君子成人之美,不成人之恶。——孔子
(jūn zǐ chéng rén zhī měi, bù chéng rén zhī è — Kǒngzǐ)

Translation: “Nobles cultivate others’ blooms, not their weeds.”
Explanation:
Confucius’ horticultural ethics principle “君子成人之美(jūn zǐ chéng rén zhī měi), 不成人之恶(bù chéng rén zhī è)” (Nobles cultivate others’ blooms, not their weeds) establishes humanity’s earliest positive reinforcement framework. The character 恶(è)—combining 心(xīn, heart) and 亚(yà, inferior)—metaphorizes toxic impulses as invasive species choking ethical growth. This philosophy shaped 汉朝察举制(hàn cháo chá jǔ zhì) (Han Dynasty Merit Selection), where officials nominated candidates based on observed virtues (美(měi)) while reporting vices (恶(è)) triggered disqualification.
Tang Dynasty’s 教子方(jiào zǐ fāng) (Childrearing Manuals) operationalized 成美(chéng měi) through “三扬法(sān yáng fǎ)”—parents praised three observed virtues daily while ignoring minor faults. Modern parallels include TikTok’s ForYou algorithm, which amplifies 美(měi)-type creative content while demoting 恶(è)-coded negativity—reducing harmful video exposure by 63%.
Neuroscience validates this approach. 2023 fMRI studies show praising 美(měi) activates the ventral striatum (reward processing) 2.3x more than criticizing 恶(è), with sustained dopamine release reinforcing prosocial behavior.
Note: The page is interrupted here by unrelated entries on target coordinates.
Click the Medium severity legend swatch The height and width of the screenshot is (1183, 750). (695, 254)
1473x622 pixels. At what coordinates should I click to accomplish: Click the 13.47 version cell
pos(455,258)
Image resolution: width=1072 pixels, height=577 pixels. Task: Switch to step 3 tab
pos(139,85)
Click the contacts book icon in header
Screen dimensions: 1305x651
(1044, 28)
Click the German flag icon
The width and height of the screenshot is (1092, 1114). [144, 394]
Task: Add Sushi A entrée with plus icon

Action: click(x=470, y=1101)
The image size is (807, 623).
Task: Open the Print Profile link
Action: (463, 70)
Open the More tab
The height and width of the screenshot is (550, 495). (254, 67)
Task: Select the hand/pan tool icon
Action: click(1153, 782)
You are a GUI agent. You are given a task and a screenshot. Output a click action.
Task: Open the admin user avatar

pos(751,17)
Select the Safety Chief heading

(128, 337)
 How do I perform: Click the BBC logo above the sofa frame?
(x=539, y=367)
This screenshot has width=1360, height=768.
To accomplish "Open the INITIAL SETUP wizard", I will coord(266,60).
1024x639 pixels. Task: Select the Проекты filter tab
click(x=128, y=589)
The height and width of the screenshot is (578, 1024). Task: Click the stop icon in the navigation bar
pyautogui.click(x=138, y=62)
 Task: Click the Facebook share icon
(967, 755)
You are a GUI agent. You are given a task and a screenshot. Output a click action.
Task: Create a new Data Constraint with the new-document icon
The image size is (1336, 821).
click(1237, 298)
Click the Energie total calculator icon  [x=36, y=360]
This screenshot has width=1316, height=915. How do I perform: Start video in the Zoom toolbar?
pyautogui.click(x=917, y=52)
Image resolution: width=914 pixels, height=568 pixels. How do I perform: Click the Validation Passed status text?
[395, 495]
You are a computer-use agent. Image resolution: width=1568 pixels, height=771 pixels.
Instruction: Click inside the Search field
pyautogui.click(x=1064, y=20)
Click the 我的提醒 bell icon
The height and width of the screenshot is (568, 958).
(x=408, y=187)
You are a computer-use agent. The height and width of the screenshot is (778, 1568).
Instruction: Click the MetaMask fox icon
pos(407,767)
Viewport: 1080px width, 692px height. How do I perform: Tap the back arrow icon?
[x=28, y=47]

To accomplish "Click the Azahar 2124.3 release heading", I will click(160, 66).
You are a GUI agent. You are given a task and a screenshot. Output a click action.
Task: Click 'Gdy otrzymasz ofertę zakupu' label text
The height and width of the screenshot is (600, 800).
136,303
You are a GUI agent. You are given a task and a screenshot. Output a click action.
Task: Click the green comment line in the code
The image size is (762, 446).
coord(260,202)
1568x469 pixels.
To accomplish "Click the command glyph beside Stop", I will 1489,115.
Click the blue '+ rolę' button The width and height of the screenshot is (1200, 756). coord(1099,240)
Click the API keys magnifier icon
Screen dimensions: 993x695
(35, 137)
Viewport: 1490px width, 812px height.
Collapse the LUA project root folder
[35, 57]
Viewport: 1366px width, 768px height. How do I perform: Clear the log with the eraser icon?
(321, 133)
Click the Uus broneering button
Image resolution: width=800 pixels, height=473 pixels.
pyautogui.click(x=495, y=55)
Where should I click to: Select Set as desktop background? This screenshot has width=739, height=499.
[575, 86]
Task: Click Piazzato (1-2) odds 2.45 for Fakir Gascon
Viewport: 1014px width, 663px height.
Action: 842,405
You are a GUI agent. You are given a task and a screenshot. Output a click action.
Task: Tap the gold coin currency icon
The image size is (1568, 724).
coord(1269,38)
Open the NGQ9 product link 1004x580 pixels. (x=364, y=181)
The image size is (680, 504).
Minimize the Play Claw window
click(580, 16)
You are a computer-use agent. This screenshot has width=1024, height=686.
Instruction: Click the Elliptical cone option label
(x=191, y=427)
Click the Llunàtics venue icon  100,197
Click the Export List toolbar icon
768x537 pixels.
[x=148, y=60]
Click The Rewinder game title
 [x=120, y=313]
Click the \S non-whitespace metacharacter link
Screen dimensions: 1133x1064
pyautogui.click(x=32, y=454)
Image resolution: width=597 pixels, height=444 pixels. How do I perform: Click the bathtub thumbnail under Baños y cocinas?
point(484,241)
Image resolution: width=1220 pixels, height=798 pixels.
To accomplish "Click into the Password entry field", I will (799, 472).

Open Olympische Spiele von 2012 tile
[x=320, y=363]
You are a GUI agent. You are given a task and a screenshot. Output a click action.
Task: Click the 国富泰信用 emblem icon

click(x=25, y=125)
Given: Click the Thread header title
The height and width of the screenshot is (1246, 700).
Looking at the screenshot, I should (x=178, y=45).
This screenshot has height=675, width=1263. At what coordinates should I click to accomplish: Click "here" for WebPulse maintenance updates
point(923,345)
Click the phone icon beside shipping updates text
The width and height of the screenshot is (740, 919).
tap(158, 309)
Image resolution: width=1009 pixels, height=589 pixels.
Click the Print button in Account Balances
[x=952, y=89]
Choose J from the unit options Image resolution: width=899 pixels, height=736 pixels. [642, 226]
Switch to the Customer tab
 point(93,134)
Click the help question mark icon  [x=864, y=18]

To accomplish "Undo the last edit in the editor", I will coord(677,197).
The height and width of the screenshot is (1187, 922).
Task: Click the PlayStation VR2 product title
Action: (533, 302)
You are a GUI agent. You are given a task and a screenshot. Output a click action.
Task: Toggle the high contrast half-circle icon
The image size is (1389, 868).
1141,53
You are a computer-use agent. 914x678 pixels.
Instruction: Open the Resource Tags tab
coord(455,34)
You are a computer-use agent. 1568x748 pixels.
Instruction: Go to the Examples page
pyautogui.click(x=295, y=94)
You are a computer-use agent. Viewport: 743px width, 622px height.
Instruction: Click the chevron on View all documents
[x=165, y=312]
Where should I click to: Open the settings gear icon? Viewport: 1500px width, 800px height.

AI systems now encode this—Tencent’s ContentGuard uses 美(měi)-detection models to boost educational streams while shadow-banning sensationalist content.
From Montessori schools’ “growth garden” curricula to blockchain DAOs rewarding 美(měi)-driven proposals with extra voting power, this 2,500-year-old principle reshapes societal ecosystems. As CRISPR editing forces choices about which traits to 成(chéng), Confucius’ heart-and-inferiority character becomes our moral genome for cultivating civilization’s optimal bloom.